山中の孤独な夜の過ごし方

 

 1~2歳の子供には大人には見えないものが見えるらしい。

 山口県周防大島町の山中で行方不明になっていた男の子は三日間、夜をひとりでいったいどうやって過ごしていたのだろう?

 

 暗黒の中の孤独。

 たぶんおとなでも三日も続いたらおかしくなってしまうような状況だ。

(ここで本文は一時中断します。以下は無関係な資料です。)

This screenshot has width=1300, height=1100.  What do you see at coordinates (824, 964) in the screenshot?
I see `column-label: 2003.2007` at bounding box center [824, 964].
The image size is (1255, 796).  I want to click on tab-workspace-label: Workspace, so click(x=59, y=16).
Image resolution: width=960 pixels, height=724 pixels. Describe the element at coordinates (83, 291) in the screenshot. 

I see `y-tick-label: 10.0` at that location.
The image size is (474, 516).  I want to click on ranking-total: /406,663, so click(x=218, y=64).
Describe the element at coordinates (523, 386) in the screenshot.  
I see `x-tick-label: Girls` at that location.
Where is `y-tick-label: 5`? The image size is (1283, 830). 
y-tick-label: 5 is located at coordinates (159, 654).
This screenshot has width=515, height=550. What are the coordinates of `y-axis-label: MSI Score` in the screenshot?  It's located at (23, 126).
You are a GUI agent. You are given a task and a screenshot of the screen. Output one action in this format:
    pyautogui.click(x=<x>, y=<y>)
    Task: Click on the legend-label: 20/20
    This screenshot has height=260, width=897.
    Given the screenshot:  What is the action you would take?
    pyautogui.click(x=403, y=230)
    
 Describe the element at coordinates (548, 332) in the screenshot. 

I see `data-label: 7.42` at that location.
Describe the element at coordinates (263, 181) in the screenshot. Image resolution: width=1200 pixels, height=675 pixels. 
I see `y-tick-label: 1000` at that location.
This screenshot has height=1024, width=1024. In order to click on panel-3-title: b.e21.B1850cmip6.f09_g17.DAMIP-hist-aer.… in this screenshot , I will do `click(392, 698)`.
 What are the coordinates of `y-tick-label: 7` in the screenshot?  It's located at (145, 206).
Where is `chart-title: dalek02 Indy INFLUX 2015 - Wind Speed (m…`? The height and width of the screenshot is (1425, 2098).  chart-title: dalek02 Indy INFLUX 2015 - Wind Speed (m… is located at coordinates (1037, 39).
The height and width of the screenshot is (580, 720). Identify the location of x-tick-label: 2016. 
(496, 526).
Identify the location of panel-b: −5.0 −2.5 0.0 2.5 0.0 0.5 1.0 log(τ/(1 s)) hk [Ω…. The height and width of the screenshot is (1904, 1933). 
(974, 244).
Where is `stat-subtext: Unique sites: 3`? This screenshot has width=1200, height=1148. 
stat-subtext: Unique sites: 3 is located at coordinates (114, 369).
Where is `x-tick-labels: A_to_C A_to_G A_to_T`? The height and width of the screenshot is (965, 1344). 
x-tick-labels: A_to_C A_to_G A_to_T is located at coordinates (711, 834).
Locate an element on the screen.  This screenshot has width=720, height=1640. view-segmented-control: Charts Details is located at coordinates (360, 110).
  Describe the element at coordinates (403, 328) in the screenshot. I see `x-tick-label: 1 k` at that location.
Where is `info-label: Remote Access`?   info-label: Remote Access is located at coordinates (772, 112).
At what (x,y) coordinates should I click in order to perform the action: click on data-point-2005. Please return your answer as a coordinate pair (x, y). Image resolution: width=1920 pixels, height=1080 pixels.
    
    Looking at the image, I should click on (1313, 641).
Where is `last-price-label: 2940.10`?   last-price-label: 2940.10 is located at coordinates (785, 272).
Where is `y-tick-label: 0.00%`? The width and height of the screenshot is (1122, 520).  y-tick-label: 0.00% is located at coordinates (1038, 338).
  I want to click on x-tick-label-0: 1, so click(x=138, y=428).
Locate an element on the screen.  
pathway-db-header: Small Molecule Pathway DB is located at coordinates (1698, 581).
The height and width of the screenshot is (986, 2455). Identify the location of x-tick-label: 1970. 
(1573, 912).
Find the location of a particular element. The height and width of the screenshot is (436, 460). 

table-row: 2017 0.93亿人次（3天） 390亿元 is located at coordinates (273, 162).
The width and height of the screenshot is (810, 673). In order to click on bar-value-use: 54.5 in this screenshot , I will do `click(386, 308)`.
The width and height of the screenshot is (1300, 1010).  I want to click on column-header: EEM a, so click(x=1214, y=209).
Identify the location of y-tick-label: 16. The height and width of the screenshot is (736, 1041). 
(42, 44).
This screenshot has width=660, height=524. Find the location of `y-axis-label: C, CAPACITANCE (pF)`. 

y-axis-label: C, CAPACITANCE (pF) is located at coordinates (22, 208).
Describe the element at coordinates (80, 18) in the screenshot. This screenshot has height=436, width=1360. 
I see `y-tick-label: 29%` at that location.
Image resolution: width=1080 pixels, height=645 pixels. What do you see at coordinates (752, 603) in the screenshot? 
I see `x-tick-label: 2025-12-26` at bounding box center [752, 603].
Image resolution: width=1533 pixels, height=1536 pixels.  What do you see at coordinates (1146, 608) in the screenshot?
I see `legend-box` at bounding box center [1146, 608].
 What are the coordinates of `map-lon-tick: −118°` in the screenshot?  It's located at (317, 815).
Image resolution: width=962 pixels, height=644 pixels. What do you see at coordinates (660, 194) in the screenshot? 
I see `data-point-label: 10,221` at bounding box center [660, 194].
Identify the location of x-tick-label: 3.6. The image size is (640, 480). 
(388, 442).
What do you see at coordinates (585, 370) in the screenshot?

当然、必死で叫ぶだろう。

 もうちょっと大きい子供でも泣いて誰かを呼ぶだろう。

  

 でも彼は泣き叫んだりしなかったようだ。

 山の精霊が彼のところにやってきた。

 時間を忘れていっしょに遊んで、結構楽しかったのかもしれない。

 その友だちがヘビやイノシシなどから守ってくれていた。

 

 へたをしたらそのまま精霊のところへ連れて行かれてしまったかもしれないけど、絶好のタイミングであのボランティアおじさんがやってきてくれた。

 

 それとも、あのおじさんが来るのを知っていて、精霊のほうがそれじゃこれで、と帰って行ったのかも。

 おじさんはそれをキャッチしていたからすぐに見つけられたのかも。

 

 いずれにしても二人のチューニングが合っていて、男の子は無事、人間の世界にもどることができた。

 世の中は不思議なことがいっぱいある。